Rigetti Computing will provide crucial state-of-the-art qubit fabrication and full stack quantum computing capabilities required for building the SQMS quantum computer. The NASA Ames Research Center quantum group, led by SQMS Chief Scientist Eleanor Rieffel, will bring strengths in quantum algorithms, programming and simulation that will be crucial to use the quantum processors developed by the SQMS Center. The Italian Institute for Nuclear Physics, contributes expertise in detector development, cryogenics and environmental measurements, including the Gran Sasso national laboratories, the world’s largest underground facility devoted to fundamental physics.
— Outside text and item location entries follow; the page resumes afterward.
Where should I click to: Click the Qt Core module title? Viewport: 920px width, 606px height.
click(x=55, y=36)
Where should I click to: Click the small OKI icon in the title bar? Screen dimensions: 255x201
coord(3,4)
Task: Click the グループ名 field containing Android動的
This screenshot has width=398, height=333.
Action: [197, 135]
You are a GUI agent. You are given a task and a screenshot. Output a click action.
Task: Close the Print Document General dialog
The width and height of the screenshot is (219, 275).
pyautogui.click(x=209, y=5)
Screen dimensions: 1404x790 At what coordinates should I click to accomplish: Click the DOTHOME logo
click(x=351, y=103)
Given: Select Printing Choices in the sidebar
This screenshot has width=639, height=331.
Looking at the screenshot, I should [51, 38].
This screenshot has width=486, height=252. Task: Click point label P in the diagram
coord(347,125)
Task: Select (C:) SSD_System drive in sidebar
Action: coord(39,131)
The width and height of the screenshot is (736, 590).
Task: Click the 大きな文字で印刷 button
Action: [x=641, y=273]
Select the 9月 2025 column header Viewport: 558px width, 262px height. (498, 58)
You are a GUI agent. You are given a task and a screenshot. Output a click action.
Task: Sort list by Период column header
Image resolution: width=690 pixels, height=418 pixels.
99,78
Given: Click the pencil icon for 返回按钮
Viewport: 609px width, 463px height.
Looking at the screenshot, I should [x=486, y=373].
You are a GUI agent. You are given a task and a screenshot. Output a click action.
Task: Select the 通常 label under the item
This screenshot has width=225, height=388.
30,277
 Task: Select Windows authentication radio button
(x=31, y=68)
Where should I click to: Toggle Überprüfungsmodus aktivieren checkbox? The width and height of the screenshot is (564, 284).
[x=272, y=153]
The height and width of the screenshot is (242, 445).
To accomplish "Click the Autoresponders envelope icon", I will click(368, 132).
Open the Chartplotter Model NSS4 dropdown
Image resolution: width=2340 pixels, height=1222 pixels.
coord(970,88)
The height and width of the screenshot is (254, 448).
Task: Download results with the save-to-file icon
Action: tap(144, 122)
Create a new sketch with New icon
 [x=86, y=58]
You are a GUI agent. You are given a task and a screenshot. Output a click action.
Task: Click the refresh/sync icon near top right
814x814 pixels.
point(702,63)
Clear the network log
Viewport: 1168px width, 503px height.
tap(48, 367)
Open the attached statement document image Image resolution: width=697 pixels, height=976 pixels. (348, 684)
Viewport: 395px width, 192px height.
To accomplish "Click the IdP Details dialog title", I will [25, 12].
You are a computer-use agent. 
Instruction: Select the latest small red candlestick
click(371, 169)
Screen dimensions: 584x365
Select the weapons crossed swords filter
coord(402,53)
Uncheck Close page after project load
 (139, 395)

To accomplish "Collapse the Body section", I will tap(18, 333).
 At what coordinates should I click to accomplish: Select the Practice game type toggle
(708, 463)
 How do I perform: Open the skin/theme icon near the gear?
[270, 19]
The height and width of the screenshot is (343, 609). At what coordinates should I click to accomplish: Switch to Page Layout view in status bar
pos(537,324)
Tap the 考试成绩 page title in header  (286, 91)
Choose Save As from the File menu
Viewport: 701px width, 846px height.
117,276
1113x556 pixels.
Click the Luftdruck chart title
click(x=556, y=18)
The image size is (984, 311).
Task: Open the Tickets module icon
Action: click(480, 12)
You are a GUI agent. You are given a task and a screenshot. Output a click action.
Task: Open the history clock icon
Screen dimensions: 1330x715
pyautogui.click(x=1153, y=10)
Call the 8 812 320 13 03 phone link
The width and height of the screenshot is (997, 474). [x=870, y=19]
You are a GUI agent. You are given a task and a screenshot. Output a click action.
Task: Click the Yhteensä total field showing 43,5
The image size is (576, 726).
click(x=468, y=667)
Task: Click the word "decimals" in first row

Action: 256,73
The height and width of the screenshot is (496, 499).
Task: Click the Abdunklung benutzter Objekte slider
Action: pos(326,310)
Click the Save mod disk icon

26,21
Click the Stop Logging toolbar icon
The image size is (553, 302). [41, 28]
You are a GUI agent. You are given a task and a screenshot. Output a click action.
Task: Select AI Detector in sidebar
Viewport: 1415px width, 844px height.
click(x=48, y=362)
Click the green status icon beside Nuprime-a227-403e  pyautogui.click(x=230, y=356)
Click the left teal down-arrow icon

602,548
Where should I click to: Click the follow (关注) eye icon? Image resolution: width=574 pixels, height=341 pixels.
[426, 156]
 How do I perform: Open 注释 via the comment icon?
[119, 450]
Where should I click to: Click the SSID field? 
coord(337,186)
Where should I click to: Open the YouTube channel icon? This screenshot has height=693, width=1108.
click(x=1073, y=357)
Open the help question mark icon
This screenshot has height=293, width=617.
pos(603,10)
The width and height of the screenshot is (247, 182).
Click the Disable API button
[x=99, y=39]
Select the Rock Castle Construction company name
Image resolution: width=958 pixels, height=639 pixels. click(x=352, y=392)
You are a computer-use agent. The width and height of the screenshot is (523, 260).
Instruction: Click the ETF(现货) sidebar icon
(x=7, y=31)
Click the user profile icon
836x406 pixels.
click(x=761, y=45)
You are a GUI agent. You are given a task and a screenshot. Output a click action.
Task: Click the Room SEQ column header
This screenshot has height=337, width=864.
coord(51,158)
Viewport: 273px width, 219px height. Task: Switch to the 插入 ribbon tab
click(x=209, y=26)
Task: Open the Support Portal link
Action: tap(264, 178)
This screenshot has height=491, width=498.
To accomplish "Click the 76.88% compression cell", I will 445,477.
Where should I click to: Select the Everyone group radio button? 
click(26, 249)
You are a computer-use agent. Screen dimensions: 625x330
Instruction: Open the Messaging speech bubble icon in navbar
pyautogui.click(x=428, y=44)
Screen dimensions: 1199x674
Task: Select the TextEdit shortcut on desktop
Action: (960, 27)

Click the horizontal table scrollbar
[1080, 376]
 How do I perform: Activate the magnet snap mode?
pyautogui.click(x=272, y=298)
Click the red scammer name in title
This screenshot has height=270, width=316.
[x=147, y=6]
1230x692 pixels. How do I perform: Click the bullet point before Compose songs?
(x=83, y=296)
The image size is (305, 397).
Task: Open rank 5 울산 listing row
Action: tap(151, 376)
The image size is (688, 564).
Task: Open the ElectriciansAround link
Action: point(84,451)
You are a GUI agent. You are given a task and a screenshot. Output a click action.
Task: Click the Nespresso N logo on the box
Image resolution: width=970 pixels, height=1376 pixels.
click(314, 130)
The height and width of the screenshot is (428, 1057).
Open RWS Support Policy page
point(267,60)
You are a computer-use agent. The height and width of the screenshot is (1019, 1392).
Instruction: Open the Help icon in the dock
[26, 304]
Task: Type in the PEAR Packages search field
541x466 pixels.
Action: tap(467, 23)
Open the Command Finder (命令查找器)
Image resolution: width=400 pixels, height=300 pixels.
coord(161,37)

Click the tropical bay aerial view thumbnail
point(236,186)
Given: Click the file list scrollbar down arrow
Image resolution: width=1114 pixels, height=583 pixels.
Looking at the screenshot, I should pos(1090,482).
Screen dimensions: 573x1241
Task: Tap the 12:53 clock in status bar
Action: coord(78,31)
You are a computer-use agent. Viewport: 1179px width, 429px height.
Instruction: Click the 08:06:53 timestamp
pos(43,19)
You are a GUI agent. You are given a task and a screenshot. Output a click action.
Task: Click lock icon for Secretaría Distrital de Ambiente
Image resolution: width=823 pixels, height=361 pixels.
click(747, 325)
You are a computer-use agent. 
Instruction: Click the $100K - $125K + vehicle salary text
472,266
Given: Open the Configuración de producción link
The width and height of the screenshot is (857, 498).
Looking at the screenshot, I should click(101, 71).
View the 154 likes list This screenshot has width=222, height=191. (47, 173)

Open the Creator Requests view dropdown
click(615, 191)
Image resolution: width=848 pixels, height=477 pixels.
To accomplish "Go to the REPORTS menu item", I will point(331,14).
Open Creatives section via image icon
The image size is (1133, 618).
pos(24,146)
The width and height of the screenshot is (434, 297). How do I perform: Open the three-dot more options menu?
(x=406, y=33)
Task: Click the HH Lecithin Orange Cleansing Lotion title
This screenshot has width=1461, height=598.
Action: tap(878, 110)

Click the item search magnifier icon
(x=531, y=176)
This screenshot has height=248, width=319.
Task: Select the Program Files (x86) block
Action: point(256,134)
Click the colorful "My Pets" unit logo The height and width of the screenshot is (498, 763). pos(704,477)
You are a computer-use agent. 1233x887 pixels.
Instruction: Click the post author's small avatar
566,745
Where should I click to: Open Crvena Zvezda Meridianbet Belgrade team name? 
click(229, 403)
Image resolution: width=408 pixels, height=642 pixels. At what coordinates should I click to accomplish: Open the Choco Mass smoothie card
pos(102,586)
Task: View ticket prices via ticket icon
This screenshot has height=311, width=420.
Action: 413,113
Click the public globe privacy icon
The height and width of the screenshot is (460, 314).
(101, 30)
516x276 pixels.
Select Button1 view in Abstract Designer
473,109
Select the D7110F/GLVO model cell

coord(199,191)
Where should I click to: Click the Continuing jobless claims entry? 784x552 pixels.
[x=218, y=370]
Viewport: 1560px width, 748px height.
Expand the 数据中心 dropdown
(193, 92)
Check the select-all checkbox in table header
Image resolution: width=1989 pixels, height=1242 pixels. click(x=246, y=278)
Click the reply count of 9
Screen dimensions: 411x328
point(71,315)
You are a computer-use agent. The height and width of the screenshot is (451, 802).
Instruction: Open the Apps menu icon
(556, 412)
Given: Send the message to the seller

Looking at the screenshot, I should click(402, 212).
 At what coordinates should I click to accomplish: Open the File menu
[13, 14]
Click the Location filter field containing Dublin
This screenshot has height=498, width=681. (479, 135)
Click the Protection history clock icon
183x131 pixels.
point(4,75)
“Fermilab is excited to host this national quantum center and work with this extraordinary network of collaborators,” Fermilab Director Nigel Lockyer said. “This initiative aligns with Fermilab and its mission. It will help us answer important particle physics questions, and, at the same time, we will contribute to advancements in quantum information science with our strengths in particle accelerator technologies, such as superconducting radio-frequency devices and cryogenics.”